Kazanan tarafta olanlara has bir kibir ve kafa tutma tonu vardı konuşmasında. Aklıma bir soru getirdi. Acaba tarikat yasağını kaldırma, tarikatların serbestçe faaliyet göstermelerine izin verme zamanı gelmedi mi?
Fethullah Gülen’le ve başkanlığını yaptığı tarikatla ilgili pek bir şey bilmiyoruz. Yaygın ve güçlü olduğuna dair genel biz izlenim var. Çok zengin olduğu da bilinmekte. Birçok kıtada, birçok ülkede okulları var. Bu okulların amacı ne, nasıl finanse ediliyorlar, hiçbir fikrim yok. Neden Türkiye’de cehalet diz boyu ilken başka ülkelerde okul kuruyorlar onu da bilmiyorum.
Gülen cemaatinin yönetiminde kimler var? Üyeleri kim? Nasıl cemaat üyesi olunuyor ve üyelikten çıkılıyor? Kimler bu cemaate para veriyor? Hesaplarını kim idare ediyor? Bu hesaplardan vergi ödeniyor mu?
Genel merkezi nerede? Şirketleşmiş mi?
Bu suallerin muhakkak cevabı vardır ama bilenlerin sayısının fazla olduğunu sanmıyorum. Gülen cemaatinde başka ve haklarında daha da az şey bilinen birçok başka tarikat var, şeyh var, şıh var hocaefendi var ülkemizde.

Tekke ve zaviyeler
Bunlar neden, pek fazla sempati duymadıkları masonlar gibi, gizli faaliyette bulunmak zorunluluğunda bırakılsınlar?
Aslında tarikatlar masonlardan bile daha gizli değil mi?
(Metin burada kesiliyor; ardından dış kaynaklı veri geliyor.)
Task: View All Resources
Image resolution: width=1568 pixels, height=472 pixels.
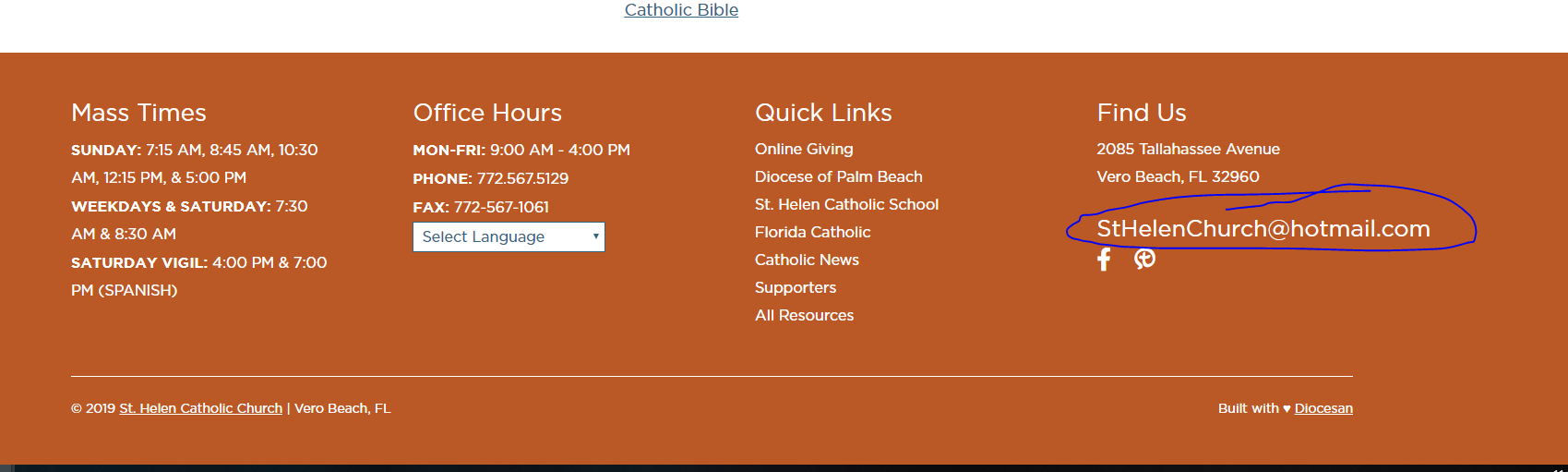Action: (x=804, y=315)
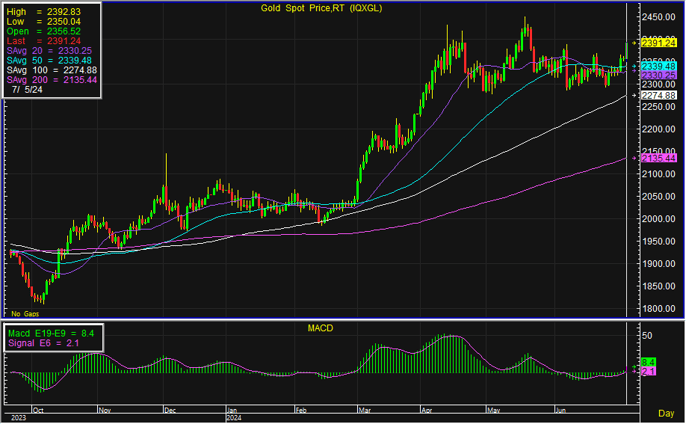This screenshot has height=424, width=686.
Task: Click the No Gaps label
Action: pyautogui.click(x=24, y=314)
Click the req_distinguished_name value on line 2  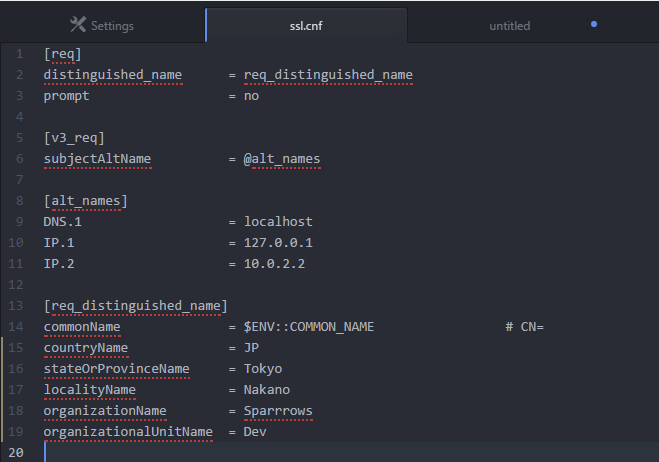point(328,75)
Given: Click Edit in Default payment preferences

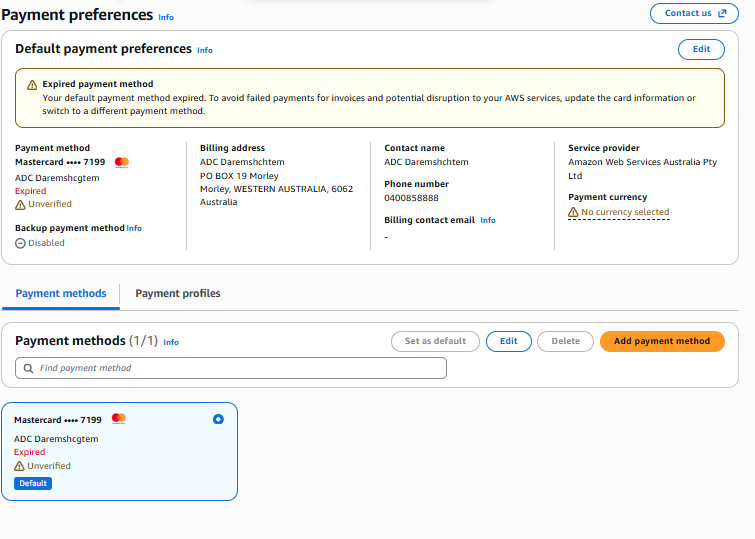Looking at the screenshot, I should pyautogui.click(x=701, y=50).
Tekke ve zaviyeler ile türbeler 1925’te kapatıldı. Bir sosyologun anlatımı ile, beraberliğin yerini yalnızlık aldı. Ama tarikatlar ortadan kalkmadı.
Bir bilenin sözleri ile: “Tarikatlar devlet himayesine pek de ihtiyaç hissetmeyen, hatta zaman zaman devletle çatışmayı da göze alan kurumlardı. Bir tekke, zaviye, asitane gibi yer olursa ne âlâ ama olmasa da çok dert değildi.” “Siyasiler, resmi olarak tarikatların, şeyhlerin varlığını inkâr ettiler ama öte yandan onların nüfuzlarından istifade ile kitlelerin oylarını almaya gayret ettiler.” Ve ediyorlar.
Konuyu daha da karmaşık yapan bir olgu, devletin, tarihin akışı içinde, bazı tarikatlara dokunmazken (Nakşibendi) diğerlerini (Nurcu) ezmeye çalışmasıdır.
Tarikatlar nasıl yasa dışı yapıldılarsa yasa içi de yapılabilirler. Nasıl bankacılığı veya sermaye piyasasını denetleyen kurumlar varsa tarikatları denetlemek için de bir kurum kurulabilir. Tarikatları Düzenleme ve Denetleme Kurumu, örneğin. Tarikatlar yasal, sorumlu ve hesap verebilir olurlar. Uymaları zorunlu kurallar olur. Denetlenmeleri, hesaplarını açıklamaları, vergi vermeleri (veya vergiden muaf olmaları) sağlanır.
Karanlıktan ışığa çıkarlar. Kime ve ne olduklarını görürüz.
Herkes rahat eder.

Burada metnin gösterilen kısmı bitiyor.